Unlike my home, which had always been a working farm, Mick’s place, with its parklike grounds, reminded me of an English manor house. Saucer magnolias and dogwoods lined the private road leading to his home. In the spring drifts of daffodils and tulips bloomed alongside the trees. The previous owner had a professional horticulturist put landscape labels on all the trees surrounding the formal gardens. Mick contacted the horticulturalist, offering him a job as full-time groundskeeper. Then he asked Sunny Greenfield to take on redecorating the house, giving her carte blanche so he could focus on his real love—renovating and upgrading his extensive stables. He’d also supervised the planting of thirty acres of vines.
Before he moved to Virginia, Mick owned Dunne Pharmaceuticals, a Florida-based mom-and-pop business he’d transformed into a multinational conglomerate, which he’d sold in a deal that made the front page of major financial newspapers. If he never worked again for two lifetimes, he’d still be richer than Midas. I wondered how long someone so restless would be content racing thoroughbreds and growing grapes. I’d often wondered whether he was more captivated by the romantic notion of a gentleman farmer from Virginia than the reality of that life. One day would he wake up and discover he was bored?
A maid met me at the front door. “Mr. Dunne is in the stables, miss. He asked you to stop by when you’ve finished your meeting with Mrs. Heyward. She’s waiting for you in the drawing room. You know the way, I believe.”
I passed an enormous silver urn filled with several dozen red and white roses. If the Queen of England ever came for
tea, she’d feel right at home. Sunny had knocked herself out redecorating the place and Mick had put no limits on what she could spend. The result was too grandiose for my taste but I knew Mick liked that kind of stately baronial splendor, even reveled in it.
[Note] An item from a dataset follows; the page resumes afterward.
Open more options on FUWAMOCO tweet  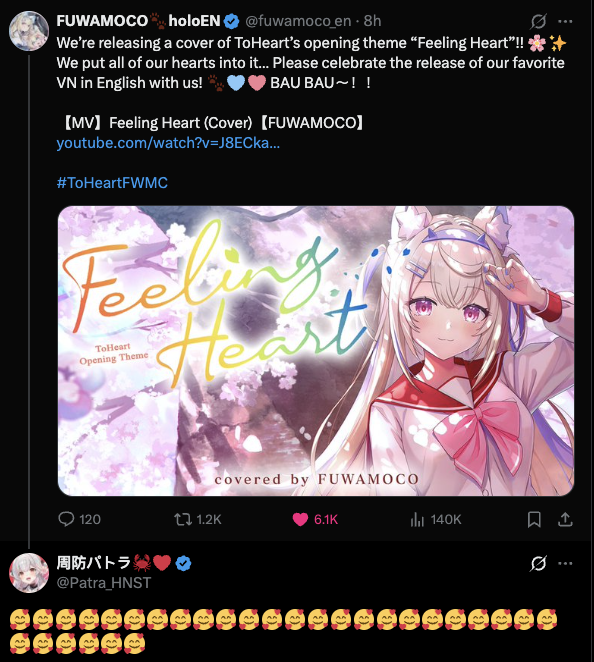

I hadn’t seen the drawing room since Sunny finished redoing it in masculine shades of rust and royal blue. Persian carpets covered the floor, setting off the fine European and American antiques. The art looked like she’d borrowed a few treasures from a major museum.
Amanda stood by the fireplace, staring at a portrait of George Washington. She was dressed hunt country casual in a tweed blazer, silk blouse, and well-cut jeans. I joined her.
“That painting,” I said. “Isn’t it—?”
She nodded. “Yes. A Gilbert Stuart.”
Maybe Sunny really had borrowed it from a museum. “Where did Mick get it?”
“Sunny wouldn’t say. But Mick paid a bundle for it. Did you know Stuart painted over a hundred portraits of Washington? I had no idea there were so many out there.”
“Me, neither. This one’s fabulous.”
“That’s why I really want to hold the auction in the house, rather than a tent. This place is gorgeous.”
“The tent might not be a problem anymore.”
“What are you talking about?” Her eyebrows knitted together. “What’s wrong?”
“Why don’t we sit down?”
We sat on a large camelback sofa covered in pumpkin-hued brocade. Amanda’s overstuffed planner and her paisley folder, now thick with papers, lay on the coffee table.
“Jack Greenfield is withdrawing the Washington bottle from the auction.”
Amanda put a hand over her mouth like she was going to be ill. She closed her eyes, and when she opened them again, she looked tragic. “Sunny never said a word. I was just with her at the kennels.”
“Maybe he didn’t tell her.”
“Well, shit!”
“I know.”
“Why did he do it?” She picked up the folder and opened it. Then she closed it again. “Dammit, he can’t!”
“He can and he did. He’s giving us a jeroboam of Château Pétrus instead.”